NORFOLK, Va. (WAVY) — Norfolk City Council has approved rezoning to pave way for a proposed 488-unit apartment complex at the old DePaul Medical Center off Granby Street.
It was a 7-1 decision, with Ward 4 Councilman John “JP” Paige as the lone no.
The vote came after several speakers again voiced their concerns over the project, particularly about the lack of affordable and inclusionary housing units designated for lower-income city residents.
The agreement with applicant DePaul Villages only included eight affordable housing vouchers.
“It’s Black people who are being affected with vouchers … 488 units and only eight, eight vouchers … they didn’t even want the eight vouchers there,” said resident Carl Poole II in opposition. “… we have to do something about the people who do not have no place to live, and the majority of the people who do not have no place to live — are Black people.”

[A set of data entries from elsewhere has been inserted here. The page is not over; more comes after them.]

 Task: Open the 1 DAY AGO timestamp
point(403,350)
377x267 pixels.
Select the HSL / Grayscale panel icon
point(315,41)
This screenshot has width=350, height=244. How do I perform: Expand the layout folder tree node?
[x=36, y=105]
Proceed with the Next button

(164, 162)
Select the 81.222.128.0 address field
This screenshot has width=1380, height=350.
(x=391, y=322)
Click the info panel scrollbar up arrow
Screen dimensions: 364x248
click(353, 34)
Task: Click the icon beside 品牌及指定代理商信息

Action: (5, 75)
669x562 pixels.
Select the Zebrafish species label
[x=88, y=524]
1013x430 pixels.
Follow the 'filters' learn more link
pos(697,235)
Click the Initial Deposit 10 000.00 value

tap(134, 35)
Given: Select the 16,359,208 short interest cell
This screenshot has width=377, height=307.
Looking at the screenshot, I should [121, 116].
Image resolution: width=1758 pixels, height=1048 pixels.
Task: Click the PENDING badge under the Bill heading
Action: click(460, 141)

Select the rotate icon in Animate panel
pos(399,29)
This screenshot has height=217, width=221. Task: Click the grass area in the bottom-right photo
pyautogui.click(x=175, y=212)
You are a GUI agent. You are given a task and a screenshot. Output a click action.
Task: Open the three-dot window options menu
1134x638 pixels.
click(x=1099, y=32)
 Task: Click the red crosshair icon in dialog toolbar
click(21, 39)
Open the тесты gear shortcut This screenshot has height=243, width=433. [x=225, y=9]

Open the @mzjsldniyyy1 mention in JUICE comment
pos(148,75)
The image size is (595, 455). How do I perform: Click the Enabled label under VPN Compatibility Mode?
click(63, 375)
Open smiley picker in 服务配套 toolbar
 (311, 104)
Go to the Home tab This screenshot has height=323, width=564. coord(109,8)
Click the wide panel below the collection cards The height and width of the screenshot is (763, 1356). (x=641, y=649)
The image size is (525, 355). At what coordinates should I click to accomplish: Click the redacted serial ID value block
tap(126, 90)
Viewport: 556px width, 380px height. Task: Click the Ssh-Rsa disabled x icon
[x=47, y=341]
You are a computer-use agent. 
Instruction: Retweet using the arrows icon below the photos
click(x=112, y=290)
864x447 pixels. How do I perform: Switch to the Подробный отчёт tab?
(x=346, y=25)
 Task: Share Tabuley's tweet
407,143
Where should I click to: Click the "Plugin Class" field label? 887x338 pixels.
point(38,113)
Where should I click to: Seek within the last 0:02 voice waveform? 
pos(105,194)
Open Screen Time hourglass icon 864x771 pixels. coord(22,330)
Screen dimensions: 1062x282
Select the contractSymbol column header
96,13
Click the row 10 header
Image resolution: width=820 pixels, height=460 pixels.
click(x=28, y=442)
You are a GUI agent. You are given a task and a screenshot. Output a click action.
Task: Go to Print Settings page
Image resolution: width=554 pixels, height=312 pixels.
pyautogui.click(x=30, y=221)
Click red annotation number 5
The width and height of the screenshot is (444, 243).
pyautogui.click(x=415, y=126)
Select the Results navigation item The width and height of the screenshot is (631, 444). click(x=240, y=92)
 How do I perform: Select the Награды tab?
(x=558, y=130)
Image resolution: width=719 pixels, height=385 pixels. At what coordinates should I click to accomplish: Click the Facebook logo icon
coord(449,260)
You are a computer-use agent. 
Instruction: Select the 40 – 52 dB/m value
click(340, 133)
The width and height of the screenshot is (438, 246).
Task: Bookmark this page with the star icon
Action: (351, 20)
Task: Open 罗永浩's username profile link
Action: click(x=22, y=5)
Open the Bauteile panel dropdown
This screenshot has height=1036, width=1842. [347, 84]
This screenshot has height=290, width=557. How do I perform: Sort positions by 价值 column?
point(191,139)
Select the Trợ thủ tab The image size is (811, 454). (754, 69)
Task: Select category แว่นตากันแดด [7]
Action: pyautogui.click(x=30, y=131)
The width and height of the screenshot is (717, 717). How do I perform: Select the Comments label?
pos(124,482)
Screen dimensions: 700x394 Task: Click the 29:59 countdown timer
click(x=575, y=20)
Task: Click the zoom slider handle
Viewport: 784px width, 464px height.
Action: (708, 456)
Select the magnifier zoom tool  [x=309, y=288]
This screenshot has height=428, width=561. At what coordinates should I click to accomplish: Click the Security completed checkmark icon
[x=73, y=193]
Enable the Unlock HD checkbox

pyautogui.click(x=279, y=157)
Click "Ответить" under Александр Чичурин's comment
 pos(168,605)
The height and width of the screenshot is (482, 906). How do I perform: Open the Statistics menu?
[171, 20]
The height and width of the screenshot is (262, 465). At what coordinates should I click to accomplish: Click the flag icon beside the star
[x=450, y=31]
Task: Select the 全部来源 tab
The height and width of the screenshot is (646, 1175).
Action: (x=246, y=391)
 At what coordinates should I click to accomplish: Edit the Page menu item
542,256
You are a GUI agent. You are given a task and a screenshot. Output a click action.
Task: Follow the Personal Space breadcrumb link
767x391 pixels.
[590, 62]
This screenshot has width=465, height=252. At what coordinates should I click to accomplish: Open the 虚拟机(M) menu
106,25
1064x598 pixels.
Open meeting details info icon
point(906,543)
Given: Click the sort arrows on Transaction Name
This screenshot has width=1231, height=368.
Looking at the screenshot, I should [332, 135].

Norfolk city officials pointed out that they’ve yet to adopt a formal policy that would require a certain level of a affordable housing for developments, though they have discussed future possibilities in recent meetings.
Speakers also suggested that several council members should abstain from voting, as several council members have received campaign donations from local developer Vincent Mastracco Jr. and Frank Gadams of Marathon Development Group, which are both behind the DePaul project.
“So if myself, my colleagues and others continuously come up here and represent the citizens’ outcry for housing, and you allow this poor excuse for establishing affordable housing in Norfolk pass than whose voice do you all truly value: the citizens who vote for you or the developers who fund campaigns?” said Monet Johnson with New Virginia Majority, who also emphasized that there are nearly 1,400 people currently on the city’s housing choice voucher waitlist.
The “adaptive reuse” is expected to take about two years to complete, and will include renovations of the roughly 440,000-square-foot main hospital (which will have 381 units) and surrounding buildings at 100, 110 and 160 Kingsley Lane. Developers will also construct a 124,400-square-foot parking garage and eight additional townhouse apartments.
Here’s a breakdown of the units by type:
- 165 studio
- 170 one-bedroom
- 112 two-bedroom
- 41 three-bedroom
Amenities include a pool, Peloton and yoga room, a dog wash station, a movie room, game room and electric car charging.
The developers intend to use historic tax credits for the renovation of the former hospital, which was closed by Bon Secours back in 2021.